The virtual singer has been one of the most popular singers in Japan for years. Her phenomenon goes back many years, although the idea of an artificial entertainment world still remains.
Hatsune Miku was created in 2007 in Japan as a computer program, or more specifically, a virtual musical instrument. Her remarkable voice is actually a vocal synthesis product (vocaloid), which uses several different Yamaha-branded sound synthesis engines to create sounds. Initially, Hatsune was intended to be an instrument on which any customer interested in buying one could create their own compositions. For marketing purposes, a special image of the artist was created by Japanese mangaka Kei Garou. The look quickly caught the fancy of anime fans, who soon created numerous songs and animations starring the virtual heroine. Crypton Future Media, the company responsible for the idea behind the heroine’s creation, got involved in the global promotion of the character and specifically created an online music label that anyone who buys a license can use. In practice, this means that Hatsune Miku can play, dance and sing as the author wishes located anywhere on Earth.

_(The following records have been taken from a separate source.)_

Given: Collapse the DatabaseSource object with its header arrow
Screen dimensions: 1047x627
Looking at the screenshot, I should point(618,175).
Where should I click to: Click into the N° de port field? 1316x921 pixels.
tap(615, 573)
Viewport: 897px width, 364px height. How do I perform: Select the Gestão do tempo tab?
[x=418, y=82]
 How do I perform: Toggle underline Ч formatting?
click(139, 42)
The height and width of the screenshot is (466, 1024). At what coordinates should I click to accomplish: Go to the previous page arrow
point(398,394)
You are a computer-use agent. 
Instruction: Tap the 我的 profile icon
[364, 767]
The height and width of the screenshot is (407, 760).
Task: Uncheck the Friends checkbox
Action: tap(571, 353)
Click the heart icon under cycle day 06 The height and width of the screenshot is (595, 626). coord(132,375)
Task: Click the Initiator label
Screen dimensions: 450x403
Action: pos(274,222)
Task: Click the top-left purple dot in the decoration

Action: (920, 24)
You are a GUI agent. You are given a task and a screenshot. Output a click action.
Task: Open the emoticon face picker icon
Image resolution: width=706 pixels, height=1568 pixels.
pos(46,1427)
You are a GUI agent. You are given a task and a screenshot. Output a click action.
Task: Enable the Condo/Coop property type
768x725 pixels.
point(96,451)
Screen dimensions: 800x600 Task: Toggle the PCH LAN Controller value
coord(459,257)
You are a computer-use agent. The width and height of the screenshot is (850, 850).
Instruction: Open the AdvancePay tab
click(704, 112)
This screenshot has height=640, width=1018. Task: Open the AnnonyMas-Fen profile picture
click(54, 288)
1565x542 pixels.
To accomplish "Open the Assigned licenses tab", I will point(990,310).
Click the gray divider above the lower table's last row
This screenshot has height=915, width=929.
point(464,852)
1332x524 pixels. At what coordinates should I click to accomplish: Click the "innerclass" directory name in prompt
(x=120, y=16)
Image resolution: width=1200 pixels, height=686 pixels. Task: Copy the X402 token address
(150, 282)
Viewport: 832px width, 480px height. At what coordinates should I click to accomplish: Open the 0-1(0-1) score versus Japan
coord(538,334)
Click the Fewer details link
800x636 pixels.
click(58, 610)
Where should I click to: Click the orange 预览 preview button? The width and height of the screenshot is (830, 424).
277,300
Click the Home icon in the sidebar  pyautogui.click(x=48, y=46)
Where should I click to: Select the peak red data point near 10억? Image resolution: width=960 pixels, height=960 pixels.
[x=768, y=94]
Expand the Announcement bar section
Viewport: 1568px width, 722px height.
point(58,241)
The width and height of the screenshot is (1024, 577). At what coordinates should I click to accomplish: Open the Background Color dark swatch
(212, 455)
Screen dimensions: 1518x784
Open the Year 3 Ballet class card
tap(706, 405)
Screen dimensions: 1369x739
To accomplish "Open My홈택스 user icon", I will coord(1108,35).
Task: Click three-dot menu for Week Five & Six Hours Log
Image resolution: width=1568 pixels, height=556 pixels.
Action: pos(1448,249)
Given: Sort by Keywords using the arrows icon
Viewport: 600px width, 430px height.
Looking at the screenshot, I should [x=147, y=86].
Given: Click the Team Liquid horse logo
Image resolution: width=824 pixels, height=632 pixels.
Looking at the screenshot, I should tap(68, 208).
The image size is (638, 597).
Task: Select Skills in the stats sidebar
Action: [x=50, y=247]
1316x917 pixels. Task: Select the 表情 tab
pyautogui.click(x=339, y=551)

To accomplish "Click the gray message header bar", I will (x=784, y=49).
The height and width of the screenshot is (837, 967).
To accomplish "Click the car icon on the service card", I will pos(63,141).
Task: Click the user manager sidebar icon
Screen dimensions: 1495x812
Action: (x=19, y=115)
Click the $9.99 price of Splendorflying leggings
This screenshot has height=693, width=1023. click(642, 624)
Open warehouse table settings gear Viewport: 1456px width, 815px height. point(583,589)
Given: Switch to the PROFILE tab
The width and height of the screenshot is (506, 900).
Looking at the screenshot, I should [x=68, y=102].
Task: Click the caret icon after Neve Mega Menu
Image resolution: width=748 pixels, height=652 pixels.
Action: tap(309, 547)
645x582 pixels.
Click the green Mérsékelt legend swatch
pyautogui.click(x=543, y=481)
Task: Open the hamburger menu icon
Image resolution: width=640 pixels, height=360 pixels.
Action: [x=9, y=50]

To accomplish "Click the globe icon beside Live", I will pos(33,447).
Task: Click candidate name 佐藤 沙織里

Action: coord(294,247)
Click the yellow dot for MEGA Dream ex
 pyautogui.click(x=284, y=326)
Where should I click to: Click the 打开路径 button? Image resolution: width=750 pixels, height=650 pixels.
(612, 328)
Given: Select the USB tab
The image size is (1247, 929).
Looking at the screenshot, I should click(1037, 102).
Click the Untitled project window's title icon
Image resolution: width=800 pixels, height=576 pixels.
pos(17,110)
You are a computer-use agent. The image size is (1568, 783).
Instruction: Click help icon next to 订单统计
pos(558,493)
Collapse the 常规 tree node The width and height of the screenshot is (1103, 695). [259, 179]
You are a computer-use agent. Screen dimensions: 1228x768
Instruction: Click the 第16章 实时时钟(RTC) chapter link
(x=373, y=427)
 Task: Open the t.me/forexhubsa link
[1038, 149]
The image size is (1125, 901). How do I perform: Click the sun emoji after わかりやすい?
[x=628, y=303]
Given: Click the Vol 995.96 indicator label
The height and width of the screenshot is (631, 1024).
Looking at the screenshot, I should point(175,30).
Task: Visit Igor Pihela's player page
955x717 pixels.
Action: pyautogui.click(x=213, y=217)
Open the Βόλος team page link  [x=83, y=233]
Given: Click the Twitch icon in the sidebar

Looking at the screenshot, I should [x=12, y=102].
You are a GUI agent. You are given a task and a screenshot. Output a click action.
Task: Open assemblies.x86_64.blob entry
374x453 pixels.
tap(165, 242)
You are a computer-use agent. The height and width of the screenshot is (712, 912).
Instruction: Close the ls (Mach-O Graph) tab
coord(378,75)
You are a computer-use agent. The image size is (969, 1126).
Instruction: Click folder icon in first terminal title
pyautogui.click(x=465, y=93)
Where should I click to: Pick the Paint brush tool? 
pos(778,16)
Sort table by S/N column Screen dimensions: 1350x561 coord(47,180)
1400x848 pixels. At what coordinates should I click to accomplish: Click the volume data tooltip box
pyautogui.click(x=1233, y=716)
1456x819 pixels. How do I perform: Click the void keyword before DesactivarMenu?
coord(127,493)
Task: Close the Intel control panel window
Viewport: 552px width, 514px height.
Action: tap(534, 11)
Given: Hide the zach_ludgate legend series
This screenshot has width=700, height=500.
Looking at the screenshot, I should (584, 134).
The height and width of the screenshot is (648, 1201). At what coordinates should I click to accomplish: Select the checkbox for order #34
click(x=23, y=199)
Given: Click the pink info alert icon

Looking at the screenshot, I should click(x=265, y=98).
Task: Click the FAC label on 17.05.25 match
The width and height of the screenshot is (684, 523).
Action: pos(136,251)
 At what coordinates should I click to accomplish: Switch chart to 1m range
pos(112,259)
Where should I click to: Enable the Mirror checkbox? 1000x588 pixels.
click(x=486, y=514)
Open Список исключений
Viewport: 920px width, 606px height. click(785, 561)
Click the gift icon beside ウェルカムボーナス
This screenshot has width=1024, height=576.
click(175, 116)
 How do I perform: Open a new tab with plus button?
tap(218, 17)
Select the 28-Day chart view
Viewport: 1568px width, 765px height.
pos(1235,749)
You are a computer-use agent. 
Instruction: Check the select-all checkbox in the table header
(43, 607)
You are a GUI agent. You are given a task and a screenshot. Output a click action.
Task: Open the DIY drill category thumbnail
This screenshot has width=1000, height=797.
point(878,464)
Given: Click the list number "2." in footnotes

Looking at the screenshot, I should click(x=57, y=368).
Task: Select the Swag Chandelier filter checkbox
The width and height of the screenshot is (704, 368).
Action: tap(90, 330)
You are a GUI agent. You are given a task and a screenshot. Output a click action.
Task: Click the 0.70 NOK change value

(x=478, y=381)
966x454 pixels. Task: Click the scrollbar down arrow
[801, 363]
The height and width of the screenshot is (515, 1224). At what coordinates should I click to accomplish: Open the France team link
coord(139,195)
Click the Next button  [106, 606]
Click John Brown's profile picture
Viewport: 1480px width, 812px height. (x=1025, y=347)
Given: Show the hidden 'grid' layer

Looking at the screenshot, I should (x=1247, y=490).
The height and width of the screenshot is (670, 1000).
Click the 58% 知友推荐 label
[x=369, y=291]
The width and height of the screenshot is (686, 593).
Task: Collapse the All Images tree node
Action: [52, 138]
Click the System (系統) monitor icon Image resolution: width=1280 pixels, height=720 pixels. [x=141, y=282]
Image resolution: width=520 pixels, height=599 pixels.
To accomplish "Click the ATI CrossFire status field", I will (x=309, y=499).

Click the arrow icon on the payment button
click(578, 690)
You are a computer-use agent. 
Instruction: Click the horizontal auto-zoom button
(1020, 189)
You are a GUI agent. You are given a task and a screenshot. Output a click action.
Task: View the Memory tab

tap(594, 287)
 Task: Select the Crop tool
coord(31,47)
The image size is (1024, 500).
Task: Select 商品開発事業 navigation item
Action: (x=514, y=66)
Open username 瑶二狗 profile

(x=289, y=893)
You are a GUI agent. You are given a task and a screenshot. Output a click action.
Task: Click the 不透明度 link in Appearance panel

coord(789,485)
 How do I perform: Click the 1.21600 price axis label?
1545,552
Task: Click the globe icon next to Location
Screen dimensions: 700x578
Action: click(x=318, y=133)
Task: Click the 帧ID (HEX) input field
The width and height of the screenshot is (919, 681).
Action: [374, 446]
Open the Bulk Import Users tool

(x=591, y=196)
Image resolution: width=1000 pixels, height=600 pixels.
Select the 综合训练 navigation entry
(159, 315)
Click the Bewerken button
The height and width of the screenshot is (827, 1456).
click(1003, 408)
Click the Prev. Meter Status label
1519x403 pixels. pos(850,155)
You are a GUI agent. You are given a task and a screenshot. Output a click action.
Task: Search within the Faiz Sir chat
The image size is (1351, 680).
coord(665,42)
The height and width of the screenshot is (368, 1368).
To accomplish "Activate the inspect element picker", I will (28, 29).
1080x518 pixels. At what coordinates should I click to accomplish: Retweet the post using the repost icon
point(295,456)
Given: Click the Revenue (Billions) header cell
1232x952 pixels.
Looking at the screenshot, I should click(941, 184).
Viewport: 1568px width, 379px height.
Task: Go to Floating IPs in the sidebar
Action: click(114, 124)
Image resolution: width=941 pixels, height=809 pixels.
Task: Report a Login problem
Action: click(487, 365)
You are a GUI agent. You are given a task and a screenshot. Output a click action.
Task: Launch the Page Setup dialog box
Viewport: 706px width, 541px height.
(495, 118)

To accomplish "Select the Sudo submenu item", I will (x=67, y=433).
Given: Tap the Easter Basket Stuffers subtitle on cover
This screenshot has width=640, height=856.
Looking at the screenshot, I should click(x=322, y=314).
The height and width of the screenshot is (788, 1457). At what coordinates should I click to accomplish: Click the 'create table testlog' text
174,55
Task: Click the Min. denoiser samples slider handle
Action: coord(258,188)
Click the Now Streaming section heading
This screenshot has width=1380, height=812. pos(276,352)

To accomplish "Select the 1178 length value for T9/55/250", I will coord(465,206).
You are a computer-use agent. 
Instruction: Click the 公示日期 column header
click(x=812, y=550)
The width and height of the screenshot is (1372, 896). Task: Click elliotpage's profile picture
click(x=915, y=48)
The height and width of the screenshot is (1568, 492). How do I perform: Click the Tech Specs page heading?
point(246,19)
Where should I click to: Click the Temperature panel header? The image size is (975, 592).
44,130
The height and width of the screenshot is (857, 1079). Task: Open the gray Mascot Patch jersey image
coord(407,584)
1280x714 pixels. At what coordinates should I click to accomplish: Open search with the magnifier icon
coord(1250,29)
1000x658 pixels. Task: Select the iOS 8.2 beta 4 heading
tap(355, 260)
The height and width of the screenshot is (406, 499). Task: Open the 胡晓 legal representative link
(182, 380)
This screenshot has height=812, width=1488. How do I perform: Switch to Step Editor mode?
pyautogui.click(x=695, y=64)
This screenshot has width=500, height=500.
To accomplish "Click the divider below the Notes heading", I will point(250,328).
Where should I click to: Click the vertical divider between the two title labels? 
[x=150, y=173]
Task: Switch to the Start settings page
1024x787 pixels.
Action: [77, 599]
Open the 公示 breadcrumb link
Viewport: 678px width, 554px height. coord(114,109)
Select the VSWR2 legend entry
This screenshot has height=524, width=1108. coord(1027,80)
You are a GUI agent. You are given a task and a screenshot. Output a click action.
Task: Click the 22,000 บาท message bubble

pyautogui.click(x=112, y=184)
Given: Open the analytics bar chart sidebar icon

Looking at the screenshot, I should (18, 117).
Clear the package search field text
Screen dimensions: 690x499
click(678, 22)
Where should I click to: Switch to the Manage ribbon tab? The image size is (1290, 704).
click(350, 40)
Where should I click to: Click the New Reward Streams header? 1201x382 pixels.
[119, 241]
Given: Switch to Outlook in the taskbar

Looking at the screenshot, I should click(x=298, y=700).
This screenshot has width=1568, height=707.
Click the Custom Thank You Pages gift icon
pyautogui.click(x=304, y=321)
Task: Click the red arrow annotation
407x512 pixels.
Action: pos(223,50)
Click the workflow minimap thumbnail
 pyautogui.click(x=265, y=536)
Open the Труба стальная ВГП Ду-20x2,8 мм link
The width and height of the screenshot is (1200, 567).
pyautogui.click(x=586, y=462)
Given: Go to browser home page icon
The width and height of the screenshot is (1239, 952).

The phenomenon of Hatsune Miku is not only her accessibility to anyone interested, but also the popularity she has gained around the world. The character’s first successes were in front of Japanese audiences. It was there that her legend was born. According to the description, Hatsune is a 16-year-old virtual singer with distinctive turquoise hair, wearing a silver vest, a black short skirt and a tie that matches the color of her hair. The heroine’s appearance changes infrequently, but the rest is left up to the fans. Interestingly, Hatsune plays concerts at Japanese and international stages and arenas, which are extremely popular. Two years ago, the hologram singer had her own set at the American Coachella festival. To date, more than 100,000 songs have been created using her program, which are played billions of times on streaming services. Real musicians from around the world can only dream of such results. Hatsune was also part of the multimedia opera “The End,” which was shown at the Bunkamura Orchard Hall in Tokyo, the Théâtre du Châtelet in Paris or the Dutch National Opera and Ballet in Amsterdam.
The popularity of the Japanese hologram is a result of modern technology, but also of the thriving entertainment industry, which is constantly expected to provide audiences with new experiences. The very idea of creating music with the faces of unreal characters dates back to the 1970s from the United States, where the timeless hit “Sugar, Sugar” by the band The Archies created on the basis of cartoon characters was created. In Japan itself, virtual idols are the aftermath of the popularity of anime series and films dating back to the 1990s. It was then that artists created new stars who quickly became icons in their anime or manga genre. Nowadays, this type of treatment is mainly the use of holograms prepared on the basis of real characters. A great example is American rapper Travis Scott, whose concert in the game Fortnite in 2020 was one of the most important musical events of recent years.